Aufstieg im Visier

Uwe Rogowski

Von Uwe Rogowski

Mi, 11. Dezember 2019

Basketball

Basketball-Landesligist TV Weil stürzt den Tabellenführer kann am Sonntag Herbstmeister werden.

WEIL. Ganz vorne stehen sie nicht, die Weiler Basketballer. Doch vielleicht ist das auch ganz gut so, denn oft ist es im Sport keine schlechte Option, wenn die Konkurrenz einen nicht von Beginn an auf dem Zettel hat. Dass der TVW in dieser Saison das Format eines Landesliga-Spitzenteams mitbringt, haben die Weiler zum wiederholten Mal gezeigt. Der als Tabellenführer angereiste TSV Ettlingen schien vom intensiven Spiel der Weiler überfordert, mindestens überrascht. "Wir haben gleich Gas gegeben", so Spielertrainer André Grethler. Nur zu Beginn lagen die Gäste, die zwei XXL-Center mit 2,10 Meter aufbieten können, kurz in Führung, danach ging die Post ab und Ettlingen war ohne Chance.

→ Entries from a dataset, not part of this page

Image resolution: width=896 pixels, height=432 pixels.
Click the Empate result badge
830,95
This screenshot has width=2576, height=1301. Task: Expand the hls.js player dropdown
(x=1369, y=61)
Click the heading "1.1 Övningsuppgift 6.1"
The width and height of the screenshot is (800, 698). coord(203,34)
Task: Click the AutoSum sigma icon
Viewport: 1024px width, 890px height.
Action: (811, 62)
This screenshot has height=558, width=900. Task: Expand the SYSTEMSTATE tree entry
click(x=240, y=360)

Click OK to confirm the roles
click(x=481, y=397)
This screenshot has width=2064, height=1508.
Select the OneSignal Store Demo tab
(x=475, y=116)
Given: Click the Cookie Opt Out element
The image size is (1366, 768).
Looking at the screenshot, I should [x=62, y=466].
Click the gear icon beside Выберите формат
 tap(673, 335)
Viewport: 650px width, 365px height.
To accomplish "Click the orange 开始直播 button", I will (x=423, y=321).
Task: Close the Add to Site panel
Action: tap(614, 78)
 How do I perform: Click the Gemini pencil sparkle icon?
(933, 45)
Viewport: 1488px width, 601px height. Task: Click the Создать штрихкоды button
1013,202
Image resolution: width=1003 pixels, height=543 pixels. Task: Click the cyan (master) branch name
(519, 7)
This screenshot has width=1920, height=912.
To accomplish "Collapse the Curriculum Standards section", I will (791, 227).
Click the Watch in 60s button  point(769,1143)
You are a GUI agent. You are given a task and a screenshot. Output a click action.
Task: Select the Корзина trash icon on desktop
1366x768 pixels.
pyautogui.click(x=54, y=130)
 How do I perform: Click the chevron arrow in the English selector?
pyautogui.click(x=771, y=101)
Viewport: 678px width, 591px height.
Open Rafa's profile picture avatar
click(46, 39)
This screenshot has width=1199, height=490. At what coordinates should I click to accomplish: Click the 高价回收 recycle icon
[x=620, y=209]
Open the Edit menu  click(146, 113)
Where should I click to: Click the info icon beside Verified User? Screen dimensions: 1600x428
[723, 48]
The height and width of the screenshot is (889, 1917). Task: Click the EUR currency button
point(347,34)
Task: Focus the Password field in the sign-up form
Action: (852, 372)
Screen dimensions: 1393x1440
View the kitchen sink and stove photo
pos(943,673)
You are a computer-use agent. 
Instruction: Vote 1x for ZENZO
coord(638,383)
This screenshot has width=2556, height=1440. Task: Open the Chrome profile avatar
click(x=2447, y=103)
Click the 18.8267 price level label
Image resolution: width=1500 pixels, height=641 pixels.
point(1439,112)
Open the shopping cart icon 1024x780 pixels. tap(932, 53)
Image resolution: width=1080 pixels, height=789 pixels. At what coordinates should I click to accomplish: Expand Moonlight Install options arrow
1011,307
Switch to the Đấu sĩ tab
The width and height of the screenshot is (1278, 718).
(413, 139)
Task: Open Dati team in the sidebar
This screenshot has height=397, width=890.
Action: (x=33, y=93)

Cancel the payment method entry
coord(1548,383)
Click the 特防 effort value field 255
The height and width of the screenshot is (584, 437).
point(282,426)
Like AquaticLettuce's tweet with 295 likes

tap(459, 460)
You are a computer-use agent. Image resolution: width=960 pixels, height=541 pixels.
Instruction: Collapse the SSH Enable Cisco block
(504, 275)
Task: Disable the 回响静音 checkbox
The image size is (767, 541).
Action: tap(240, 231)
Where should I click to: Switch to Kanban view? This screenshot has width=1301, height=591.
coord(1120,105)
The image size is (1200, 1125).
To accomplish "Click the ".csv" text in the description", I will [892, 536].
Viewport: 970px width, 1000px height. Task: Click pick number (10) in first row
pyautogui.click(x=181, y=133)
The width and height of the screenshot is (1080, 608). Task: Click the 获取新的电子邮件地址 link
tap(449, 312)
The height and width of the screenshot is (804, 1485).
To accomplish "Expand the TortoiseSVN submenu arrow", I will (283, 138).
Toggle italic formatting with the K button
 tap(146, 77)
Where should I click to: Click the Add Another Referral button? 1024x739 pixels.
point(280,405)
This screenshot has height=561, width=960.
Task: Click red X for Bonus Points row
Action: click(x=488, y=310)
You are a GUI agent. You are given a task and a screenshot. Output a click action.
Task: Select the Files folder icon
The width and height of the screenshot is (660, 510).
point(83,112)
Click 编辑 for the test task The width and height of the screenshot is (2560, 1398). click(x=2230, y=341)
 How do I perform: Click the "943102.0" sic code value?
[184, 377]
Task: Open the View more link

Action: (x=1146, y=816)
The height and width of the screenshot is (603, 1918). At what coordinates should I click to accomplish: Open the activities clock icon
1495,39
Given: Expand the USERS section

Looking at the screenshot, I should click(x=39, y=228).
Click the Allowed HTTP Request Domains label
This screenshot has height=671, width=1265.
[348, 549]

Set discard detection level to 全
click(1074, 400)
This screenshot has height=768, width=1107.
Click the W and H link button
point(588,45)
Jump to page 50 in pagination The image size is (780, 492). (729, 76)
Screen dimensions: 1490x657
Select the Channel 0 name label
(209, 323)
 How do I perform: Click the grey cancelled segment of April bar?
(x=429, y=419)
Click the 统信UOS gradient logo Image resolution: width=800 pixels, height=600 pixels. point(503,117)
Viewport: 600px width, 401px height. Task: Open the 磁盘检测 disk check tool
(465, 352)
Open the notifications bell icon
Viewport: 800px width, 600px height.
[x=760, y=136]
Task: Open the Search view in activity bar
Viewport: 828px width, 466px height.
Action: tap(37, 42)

89:73 (23:14, 32:21, 16:20, 18:18) gewannen die Weiler. Die Verteidigung habe sich im Laufe des Spiels "zu einem Bollwerk" entwickelt, berichtet der TVW-Vorsitzende Ulrich Obrist. Während Spielmacher Yilmaz Hacioglu die Weiler "in Hochgeschwindigkeit übers Feld" getrieben habe und der TVW "zu spektakulären Abschlüssen" kam, wie etwa bei fünf Dreiern von Mhedi Dhini (23 Punkte), blieben die Gäste auf dem Weg in die Zone immer wieder stecken. Bereits zur Halbzeit (55:35) hatten die Weiler einen derart komfortablen Vorsprung herausgeworfen (55:35), dass man diesen "nur noch nach Hause bringen" musste, wie Grethler befand, der angeschlagen nicht mitwirken konnte.

Yilmaz Hacioglu, vor der Saison vom CVJM Lörrach gekommen, hatte seine Mitspieler optimal eingesetzt, den Rhythmus bestimmt und auch den Blick zurück initiiert. Der beste Weiler Faktor war an diesem Tag allerdings die offensive Ausgeglichenheit. Die Ettlinger mussten jeden Weiler intensiv verteidigen, von überall wurde gepunktet. Sie nahmen viele Würfe, trafen aber auch regelmäßig. Gleich fünf Weiler punkteten zweistellig, wie Routinier Andreas Michel (14) und der Ex-Lörracher Alexey Nowak (21), der mit einem Schnitt von 22,8 zweitbester Werfer der Liga ist. Er knickte um, muss aber wohl nicht aussetzen. Der sechste Sieg im achten Saisonspiel war ungefährdet. Als sich ein Ettlinger Aufbauspieler einen Achillessehnenriss zuzog, drückte das auf die Stimmung und nahm das letzte Engagement aus der Partie.

Mit dem klaren Sieg überholten die Weiler den TSV und stürzten das zweite Spitzenteam in dieser Saison. Dem PSG Pforzheim hatte der TVW im Oktober die erste Saisonniederlage beschert (78:75). "Wir wissen, dass wir zu den drei besten Teams der Liga gehören können", sagt Grethler, man habe sich gut verstärkt, unter die ersten Zwei wolle man schon kommen und damit den Aufstieg ins Visier nehmen. Mit einem Sieg beim TV Mühlacker am Sonntag wären die Weiler Herbstmeister. Und damit raus aus dem Windschatten.